[Exercise instructions]
Beneath this instruction is a block of data; output from it exactly the lines that run from the one containing "[Cookiebot by Usercentrics" through the one containing "SIZE & FIT (540, 554)", inclusive.

* * * * * * *

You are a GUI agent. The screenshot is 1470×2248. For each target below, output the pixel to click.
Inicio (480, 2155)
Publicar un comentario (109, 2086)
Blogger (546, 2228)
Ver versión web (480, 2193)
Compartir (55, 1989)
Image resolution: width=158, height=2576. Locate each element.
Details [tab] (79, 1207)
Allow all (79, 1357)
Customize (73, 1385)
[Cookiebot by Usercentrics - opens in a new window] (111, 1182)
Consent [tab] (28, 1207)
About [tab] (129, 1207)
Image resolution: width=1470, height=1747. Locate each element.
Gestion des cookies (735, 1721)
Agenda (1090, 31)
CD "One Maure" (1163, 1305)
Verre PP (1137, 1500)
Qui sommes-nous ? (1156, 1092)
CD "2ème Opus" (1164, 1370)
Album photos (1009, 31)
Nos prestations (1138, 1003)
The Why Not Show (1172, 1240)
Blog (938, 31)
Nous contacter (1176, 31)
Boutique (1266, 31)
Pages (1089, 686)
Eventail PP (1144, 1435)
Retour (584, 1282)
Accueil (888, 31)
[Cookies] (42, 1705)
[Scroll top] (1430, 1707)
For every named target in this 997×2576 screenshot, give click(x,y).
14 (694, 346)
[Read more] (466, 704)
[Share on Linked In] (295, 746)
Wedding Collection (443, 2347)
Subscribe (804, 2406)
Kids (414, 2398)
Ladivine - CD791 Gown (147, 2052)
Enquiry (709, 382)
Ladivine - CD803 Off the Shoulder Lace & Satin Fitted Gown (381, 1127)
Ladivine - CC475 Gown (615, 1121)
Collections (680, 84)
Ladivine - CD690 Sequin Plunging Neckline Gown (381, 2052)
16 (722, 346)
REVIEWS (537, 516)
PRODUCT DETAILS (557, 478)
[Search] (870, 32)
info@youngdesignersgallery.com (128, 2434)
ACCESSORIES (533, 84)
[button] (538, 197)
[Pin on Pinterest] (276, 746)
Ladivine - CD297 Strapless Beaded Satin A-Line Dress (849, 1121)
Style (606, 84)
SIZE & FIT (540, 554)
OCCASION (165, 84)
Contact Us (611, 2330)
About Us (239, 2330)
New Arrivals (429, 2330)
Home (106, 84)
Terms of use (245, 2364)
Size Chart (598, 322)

* * * * * * *

[Task output]
[Cookiebot by Usercentrics - opens in a new window] (111, 1182)
Consent [tab] (28, 1207)
About [tab] (129, 1207)
Image resolution: width=1470, height=1747. Locate each element.
Gestion des cookies (735, 1721)
Agenda (1090, 31)
CD "One Maure" (1163, 1305)
Verre PP (1137, 1500)
Qui sommes-nous ? (1156, 1092)
CD "2ème Opus" (1164, 1370)
Album photos (1009, 31)
Nos prestations (1138, 1003)
The Why Not Show (1172, 1240)
Blog (938, 31)
Nous contacter (1176, 31)
Boutique (1266, 31)
Pages (1089, 686)
Eventail PP (1144, 1435)
Retour (584, 1282)
Accueil (888, 31)
[Cookies] (42, 1705)
[Scroll top] (1430, 1707)
For every named target in this 997×2576 screenshot, give click(x,y).
14 (694, 346)
[Read more] (466, 704)
[Share on Linked In] (295, 746)
Wedding Collection (443, 2347)
Subscribe (804, 2406)
Kids (414, 2398)
Ladivine - CD791 Gown (147, 2052)
Enquiry (709, 382)
Ladivine - CD803 Off the Shoulder Lace & Satin Fitted Gown (381, 1127)
Ladivine - CC475 Gown (615, 1121)
Collections (680, 84)
Ladivine - CD690 Sequin Plunging Neckline Gown (381, 2052)
16 (722, 346)
REVIEWS (537, 516)
PRODUCT DETAILS (557, 478)
[Search] (870, 32)
info@youngdesignersgallery.com (128, 2434)
ACCESSORIES (533, 84)
[button] (538, 197)
[Pin on Pinterest] (276, 746)
Ladivine - CD297 Strapless Beaded Satin A-Line Dress (849, 1121)
Style (606, 84)
SIZE & FIT (540, 554)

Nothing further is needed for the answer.